» TASK OBJECTIVE
Could you copy the listing below word for word, from the line containing "Task: Select the Croiser multi-report tool" through the final line of the listing, leaving out the pictures?

[Entries on finding words and elements]
◆ ◆ ◆ ◆

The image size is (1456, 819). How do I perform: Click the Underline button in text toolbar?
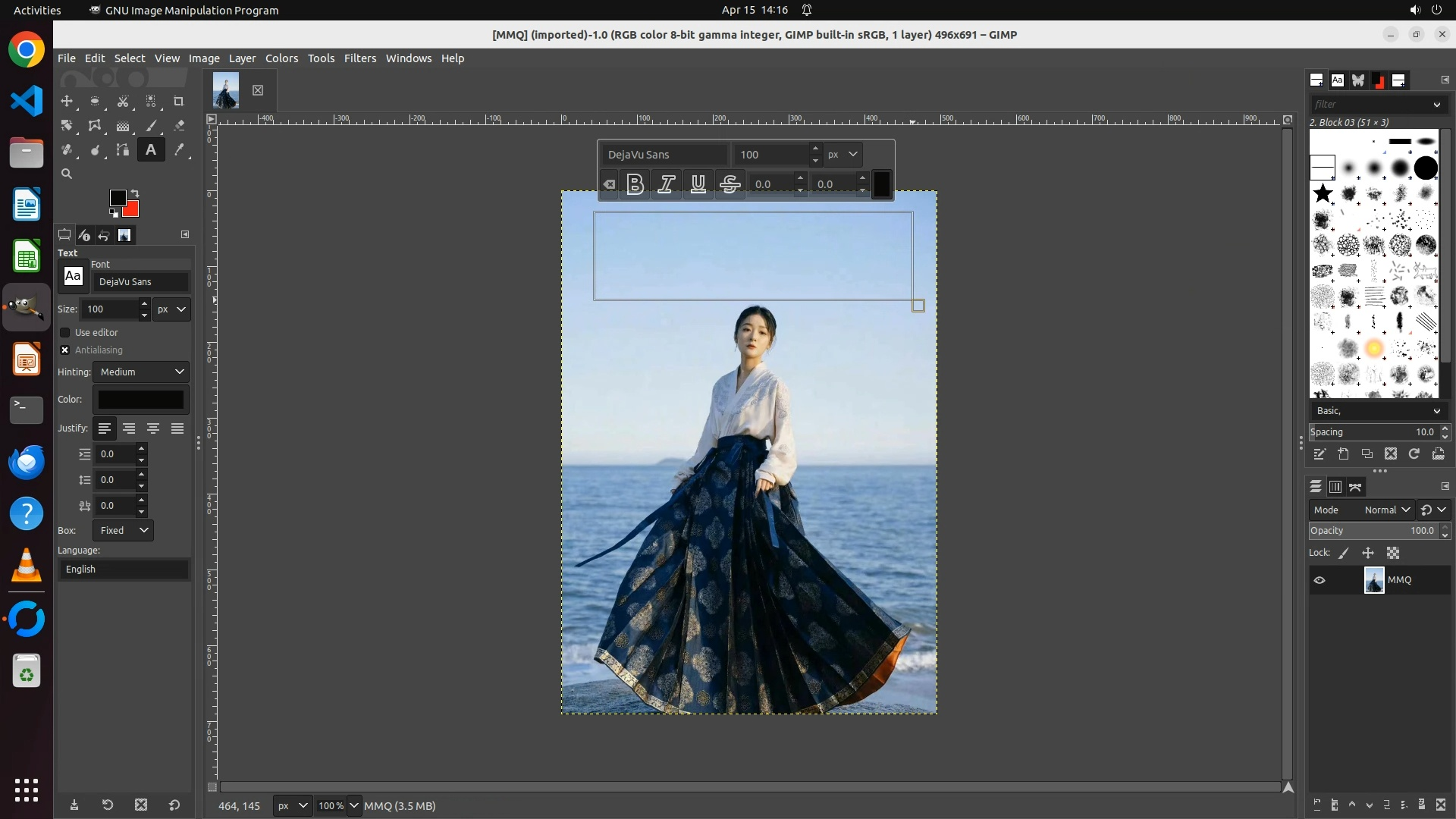(x=698, y=184)
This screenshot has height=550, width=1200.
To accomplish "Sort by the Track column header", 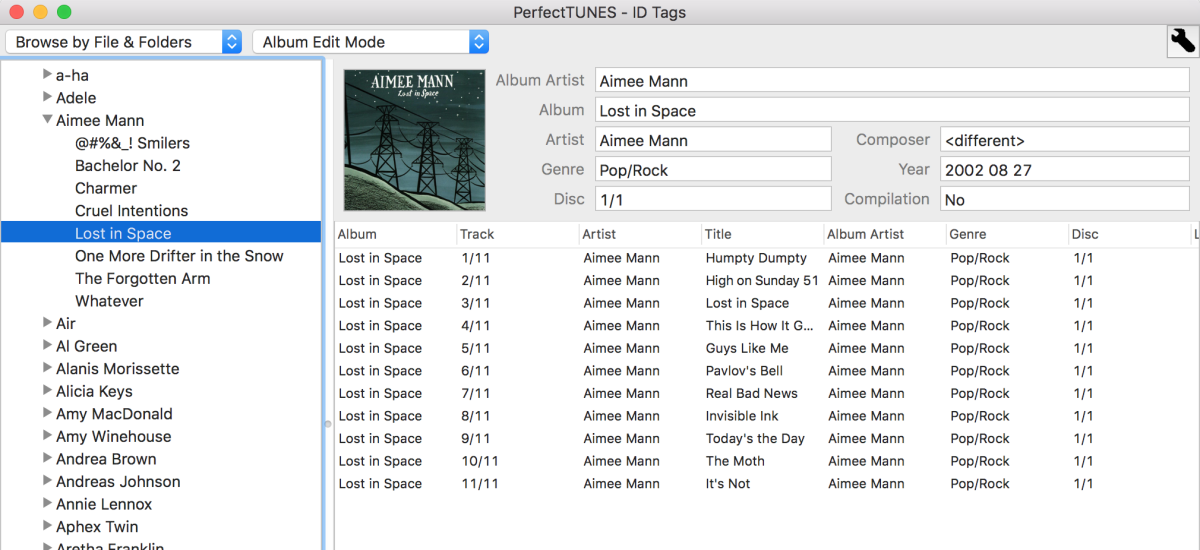I will [x=477, y=234].
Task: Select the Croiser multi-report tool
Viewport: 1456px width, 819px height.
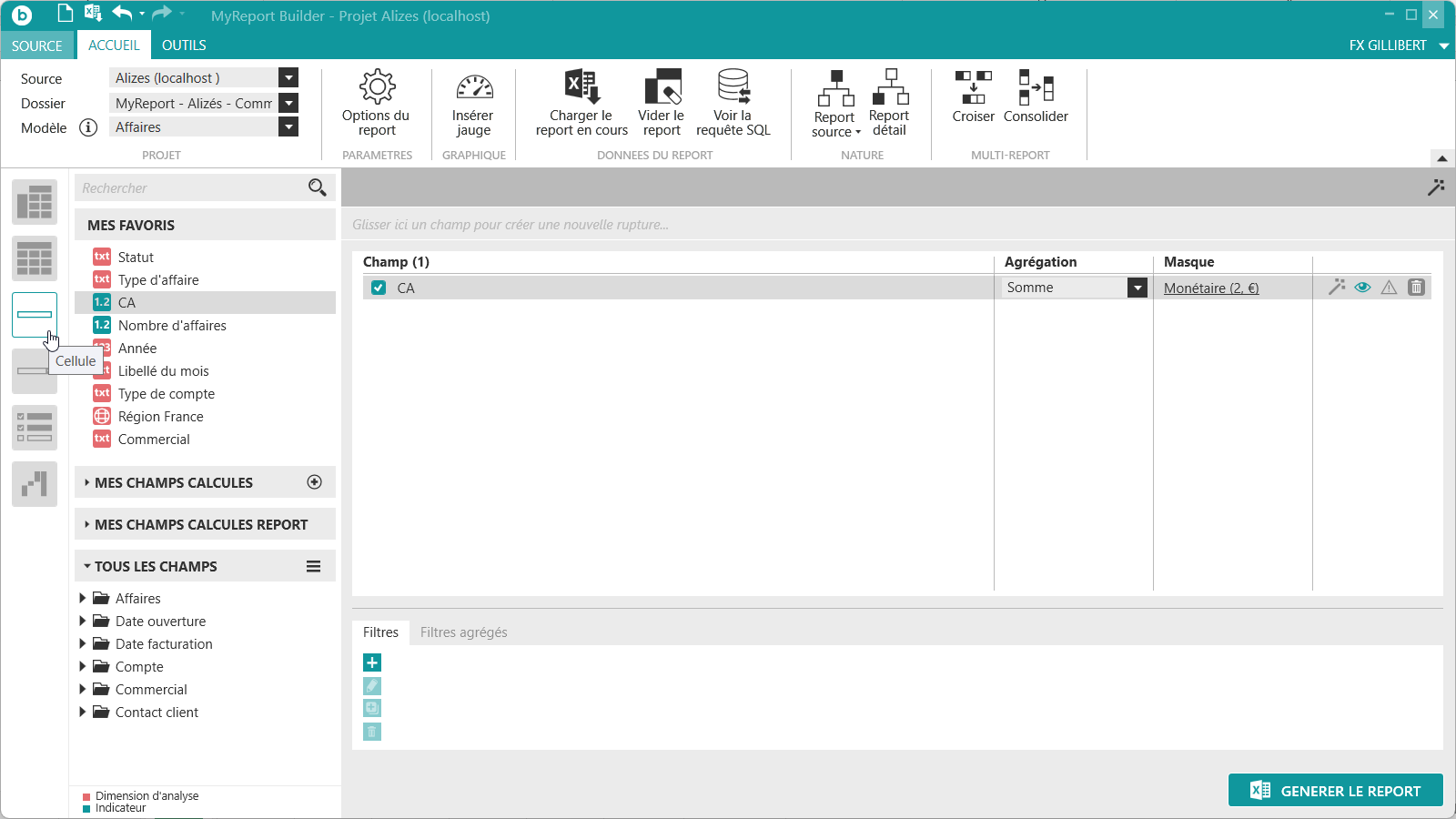Action: point(973,96)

◆ ◆ ◆ ◆

» TASK OUTPUT
Task: Select the Croiser multi-report tool
Viewport: 1456px width, 819px height.
Action: point(973,96)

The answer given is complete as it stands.